Despite the widespread adoption and accelerated evolution of Machine Translation (MT) systems since the middle of the 2010s, there has not been enough structured learning about how they function or the ethical issues surrounding their use, especially among professional translators. This dissertation presents responses gathered from a survey conducted among professional translators, aiming to address the following questions: (1) to what extent are translators familiar with MT; (2) what are the perceived implications of MT on the translators' professional activities; (3) how aware are translators of MT ethical implications? This research was done in collaboration with a colleague from Tampere University, who conducted the same survey with translation professionals in Finland. It received support for distribution from both the Portuguese and the Finnish translators’ associations. The main conclusions are: (1) MT was extensively adopted by translators and integrated into their workflow; (2) most of the knowledge about MT systems was self-acquired; (3) translators acknowledged MT systems as unavoidable tools but used them with apprehension about future implications; (4) the majority perceived MT systems as a threat and held negative sentiments towards them; (5) a minority recognised their benefits and potential; (6) the most frequently chosen ethical concerns were bias, authorship and translators’ role and status; (7) other concerns were the importance of MT literacy, apprehensions about potential disinformation risks, the replacement of humans by machines and the decline in cognitive human abilities; (8) there was a lack of guidelines to assist translators in navigating this process of change.
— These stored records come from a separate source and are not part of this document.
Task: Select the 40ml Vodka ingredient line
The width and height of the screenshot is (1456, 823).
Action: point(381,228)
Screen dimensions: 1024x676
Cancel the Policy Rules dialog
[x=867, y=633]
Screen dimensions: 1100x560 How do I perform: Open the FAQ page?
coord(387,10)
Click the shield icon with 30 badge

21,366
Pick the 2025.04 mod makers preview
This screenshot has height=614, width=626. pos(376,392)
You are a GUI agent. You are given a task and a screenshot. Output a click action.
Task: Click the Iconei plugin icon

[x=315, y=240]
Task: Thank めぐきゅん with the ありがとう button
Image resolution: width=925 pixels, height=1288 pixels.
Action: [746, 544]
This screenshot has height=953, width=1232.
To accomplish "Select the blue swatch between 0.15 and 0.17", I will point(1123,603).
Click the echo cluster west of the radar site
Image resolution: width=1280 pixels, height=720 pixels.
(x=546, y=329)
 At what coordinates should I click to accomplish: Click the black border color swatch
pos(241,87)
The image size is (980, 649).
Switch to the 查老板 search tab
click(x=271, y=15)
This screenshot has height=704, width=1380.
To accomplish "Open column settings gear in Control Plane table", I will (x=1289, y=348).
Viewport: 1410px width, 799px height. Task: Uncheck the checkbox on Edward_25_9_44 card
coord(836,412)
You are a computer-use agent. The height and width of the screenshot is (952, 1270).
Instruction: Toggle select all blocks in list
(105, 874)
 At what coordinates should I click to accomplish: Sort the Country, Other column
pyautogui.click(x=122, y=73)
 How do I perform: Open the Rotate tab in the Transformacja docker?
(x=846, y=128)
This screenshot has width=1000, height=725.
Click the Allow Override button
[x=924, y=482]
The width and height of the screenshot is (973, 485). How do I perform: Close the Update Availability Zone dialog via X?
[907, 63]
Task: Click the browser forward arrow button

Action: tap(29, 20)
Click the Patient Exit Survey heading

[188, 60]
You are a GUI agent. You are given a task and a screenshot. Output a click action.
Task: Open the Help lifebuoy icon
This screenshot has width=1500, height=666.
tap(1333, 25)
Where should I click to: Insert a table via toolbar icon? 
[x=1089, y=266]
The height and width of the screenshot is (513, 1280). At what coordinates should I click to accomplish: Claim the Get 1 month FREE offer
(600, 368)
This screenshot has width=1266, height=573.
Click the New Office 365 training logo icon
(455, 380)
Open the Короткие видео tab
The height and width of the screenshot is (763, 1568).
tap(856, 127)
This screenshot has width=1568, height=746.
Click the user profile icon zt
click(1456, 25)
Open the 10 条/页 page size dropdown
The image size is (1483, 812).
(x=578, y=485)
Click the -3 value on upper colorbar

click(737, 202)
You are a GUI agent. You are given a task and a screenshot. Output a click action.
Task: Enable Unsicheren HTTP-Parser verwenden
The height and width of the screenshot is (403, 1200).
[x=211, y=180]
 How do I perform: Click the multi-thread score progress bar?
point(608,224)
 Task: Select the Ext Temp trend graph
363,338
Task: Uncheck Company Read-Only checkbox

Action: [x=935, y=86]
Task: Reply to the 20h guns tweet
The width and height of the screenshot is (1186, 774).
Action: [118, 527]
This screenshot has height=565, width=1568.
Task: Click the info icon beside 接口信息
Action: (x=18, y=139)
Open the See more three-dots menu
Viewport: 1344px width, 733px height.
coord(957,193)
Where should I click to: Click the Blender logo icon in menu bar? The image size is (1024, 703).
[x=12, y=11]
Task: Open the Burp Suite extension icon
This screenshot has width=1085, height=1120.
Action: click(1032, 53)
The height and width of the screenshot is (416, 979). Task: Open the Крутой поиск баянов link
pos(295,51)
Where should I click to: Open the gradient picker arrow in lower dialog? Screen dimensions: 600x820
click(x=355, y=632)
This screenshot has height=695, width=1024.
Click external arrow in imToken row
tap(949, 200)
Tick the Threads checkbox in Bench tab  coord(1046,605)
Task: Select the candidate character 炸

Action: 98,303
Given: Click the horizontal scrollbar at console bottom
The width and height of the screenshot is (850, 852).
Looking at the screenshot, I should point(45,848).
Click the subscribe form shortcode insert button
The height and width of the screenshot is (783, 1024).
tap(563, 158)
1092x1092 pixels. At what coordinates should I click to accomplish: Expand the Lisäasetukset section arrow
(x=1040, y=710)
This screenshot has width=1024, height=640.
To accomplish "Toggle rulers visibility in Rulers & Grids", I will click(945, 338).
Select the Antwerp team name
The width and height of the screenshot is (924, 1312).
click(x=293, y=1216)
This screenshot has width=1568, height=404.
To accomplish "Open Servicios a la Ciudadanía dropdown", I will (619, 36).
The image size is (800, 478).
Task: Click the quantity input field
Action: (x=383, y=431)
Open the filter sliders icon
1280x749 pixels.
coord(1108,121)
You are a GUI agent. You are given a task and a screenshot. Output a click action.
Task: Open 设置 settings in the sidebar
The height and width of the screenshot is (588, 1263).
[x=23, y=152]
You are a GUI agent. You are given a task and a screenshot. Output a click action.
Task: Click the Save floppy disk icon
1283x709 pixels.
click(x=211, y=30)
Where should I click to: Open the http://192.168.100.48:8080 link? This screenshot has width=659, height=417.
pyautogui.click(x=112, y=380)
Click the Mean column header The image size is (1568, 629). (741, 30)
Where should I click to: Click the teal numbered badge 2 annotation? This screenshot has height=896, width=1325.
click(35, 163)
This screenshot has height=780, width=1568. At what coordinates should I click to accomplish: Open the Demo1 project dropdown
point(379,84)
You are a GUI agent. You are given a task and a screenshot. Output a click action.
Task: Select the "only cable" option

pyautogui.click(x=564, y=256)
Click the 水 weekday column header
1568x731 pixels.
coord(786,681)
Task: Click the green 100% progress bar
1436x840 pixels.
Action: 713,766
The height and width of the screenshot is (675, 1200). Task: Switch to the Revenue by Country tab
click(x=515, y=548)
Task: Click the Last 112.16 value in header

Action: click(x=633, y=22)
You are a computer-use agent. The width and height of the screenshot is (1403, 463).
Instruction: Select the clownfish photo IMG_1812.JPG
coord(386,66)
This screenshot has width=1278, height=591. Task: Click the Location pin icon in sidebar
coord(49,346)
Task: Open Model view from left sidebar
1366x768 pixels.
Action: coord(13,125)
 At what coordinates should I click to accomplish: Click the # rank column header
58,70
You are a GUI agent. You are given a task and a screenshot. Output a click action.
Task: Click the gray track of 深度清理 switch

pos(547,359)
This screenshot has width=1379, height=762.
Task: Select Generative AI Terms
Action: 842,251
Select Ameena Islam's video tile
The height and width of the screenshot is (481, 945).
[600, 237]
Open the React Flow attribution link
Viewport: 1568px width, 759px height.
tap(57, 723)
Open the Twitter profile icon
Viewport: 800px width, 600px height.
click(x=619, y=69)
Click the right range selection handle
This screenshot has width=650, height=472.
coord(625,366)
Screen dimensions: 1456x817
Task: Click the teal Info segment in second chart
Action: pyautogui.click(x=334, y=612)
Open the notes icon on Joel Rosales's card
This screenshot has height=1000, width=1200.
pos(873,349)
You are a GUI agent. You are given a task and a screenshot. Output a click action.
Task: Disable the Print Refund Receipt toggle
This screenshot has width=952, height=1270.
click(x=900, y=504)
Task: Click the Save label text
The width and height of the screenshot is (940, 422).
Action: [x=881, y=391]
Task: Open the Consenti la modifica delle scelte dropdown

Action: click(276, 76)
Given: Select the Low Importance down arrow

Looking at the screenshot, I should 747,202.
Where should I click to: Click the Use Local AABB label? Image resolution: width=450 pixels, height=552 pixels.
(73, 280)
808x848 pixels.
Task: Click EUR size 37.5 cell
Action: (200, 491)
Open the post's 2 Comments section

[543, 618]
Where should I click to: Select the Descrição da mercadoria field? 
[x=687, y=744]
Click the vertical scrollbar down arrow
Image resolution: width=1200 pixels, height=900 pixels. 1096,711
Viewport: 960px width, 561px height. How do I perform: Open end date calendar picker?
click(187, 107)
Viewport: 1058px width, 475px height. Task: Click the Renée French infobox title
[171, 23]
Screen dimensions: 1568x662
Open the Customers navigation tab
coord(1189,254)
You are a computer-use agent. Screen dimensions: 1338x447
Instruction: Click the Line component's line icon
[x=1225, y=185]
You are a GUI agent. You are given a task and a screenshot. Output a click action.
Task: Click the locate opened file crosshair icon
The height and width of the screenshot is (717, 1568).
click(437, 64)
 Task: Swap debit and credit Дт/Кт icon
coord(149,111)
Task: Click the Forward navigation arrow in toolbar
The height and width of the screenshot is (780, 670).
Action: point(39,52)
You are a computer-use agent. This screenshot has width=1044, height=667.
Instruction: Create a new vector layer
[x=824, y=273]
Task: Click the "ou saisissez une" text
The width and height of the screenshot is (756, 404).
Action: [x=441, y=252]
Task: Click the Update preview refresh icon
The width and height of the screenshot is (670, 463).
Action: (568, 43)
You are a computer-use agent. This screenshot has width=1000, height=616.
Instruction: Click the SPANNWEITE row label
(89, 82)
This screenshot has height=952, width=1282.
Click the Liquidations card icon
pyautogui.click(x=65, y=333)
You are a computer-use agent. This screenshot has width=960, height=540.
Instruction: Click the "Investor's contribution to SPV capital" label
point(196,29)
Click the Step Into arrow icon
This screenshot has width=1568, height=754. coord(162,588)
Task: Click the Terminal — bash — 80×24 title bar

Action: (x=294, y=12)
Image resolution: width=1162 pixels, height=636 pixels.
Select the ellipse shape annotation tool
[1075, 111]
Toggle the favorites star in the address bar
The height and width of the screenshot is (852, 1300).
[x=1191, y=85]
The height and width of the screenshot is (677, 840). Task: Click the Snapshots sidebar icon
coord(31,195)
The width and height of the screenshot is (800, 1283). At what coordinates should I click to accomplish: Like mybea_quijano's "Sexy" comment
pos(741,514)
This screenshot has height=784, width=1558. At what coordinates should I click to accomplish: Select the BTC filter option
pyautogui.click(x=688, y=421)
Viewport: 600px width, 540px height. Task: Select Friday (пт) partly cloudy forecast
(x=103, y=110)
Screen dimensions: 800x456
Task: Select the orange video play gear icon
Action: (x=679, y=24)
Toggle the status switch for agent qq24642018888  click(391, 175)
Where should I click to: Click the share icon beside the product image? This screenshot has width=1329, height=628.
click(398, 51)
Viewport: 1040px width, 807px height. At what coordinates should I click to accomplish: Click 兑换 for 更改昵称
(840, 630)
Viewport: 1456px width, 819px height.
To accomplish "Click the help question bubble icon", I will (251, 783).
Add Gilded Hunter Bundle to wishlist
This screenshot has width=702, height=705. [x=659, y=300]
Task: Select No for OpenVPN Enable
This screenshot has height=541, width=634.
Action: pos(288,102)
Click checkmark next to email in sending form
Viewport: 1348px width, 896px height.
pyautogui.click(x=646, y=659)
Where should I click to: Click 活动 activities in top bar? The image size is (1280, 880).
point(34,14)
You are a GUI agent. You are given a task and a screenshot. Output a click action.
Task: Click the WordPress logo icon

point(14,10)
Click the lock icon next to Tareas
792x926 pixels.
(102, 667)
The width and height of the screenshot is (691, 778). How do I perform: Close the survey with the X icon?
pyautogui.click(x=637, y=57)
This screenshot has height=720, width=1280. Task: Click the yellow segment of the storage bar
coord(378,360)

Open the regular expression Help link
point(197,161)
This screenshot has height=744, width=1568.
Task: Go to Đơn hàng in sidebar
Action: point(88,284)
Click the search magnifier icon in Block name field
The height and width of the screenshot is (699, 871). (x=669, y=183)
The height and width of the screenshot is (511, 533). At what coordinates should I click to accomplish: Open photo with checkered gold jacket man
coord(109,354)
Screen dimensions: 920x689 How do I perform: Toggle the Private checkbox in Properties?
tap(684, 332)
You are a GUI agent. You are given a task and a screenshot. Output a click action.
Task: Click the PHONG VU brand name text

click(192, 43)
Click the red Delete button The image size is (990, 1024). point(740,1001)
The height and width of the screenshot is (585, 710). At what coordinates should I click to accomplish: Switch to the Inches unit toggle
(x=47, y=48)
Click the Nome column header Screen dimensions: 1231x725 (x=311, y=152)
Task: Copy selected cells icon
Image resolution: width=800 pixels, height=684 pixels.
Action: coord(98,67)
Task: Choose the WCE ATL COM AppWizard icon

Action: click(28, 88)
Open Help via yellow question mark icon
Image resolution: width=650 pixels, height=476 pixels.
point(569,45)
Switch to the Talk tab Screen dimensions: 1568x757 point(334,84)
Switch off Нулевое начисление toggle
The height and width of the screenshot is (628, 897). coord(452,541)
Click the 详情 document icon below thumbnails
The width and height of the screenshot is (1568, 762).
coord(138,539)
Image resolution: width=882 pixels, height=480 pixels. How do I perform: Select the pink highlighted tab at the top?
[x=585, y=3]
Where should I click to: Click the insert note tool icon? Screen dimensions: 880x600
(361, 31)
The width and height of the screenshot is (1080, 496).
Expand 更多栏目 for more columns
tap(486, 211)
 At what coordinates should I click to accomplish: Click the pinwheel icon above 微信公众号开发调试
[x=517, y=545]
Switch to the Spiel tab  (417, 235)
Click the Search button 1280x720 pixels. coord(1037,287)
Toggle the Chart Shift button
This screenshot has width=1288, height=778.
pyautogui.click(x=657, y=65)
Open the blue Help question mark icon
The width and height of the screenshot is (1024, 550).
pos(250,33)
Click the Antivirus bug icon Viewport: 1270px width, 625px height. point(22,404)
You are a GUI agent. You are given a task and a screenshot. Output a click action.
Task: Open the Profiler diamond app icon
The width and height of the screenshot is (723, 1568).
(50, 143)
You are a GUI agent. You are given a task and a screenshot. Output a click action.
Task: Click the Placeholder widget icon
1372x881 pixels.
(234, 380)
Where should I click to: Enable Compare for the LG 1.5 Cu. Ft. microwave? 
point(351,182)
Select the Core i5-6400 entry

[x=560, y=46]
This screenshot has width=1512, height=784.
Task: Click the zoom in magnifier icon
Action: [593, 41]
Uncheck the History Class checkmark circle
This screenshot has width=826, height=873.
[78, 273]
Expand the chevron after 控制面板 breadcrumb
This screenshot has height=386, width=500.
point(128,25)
Several future actions are proposed, namely: (1) to stimulate a combined effort to boost MT and AI literacy among translators, both professional and students, and to recognise their role and status; (2) to prompt translators’ associations to include guidelines in their codes of conduct for an ethical utilisation of MT systems; (3) to implement training courses that certify translators as MT systems specialists, enhancing the quality of MT post-edited translations and the status of the translators; (4) to further delve into the comparison between the Finnish and Portuguese surveys; (5) to expand the present survey by gathering responses from additional countries; (6) to set a follow-up survey to periodically monitor the level of acceptance and knowledge of MT systems.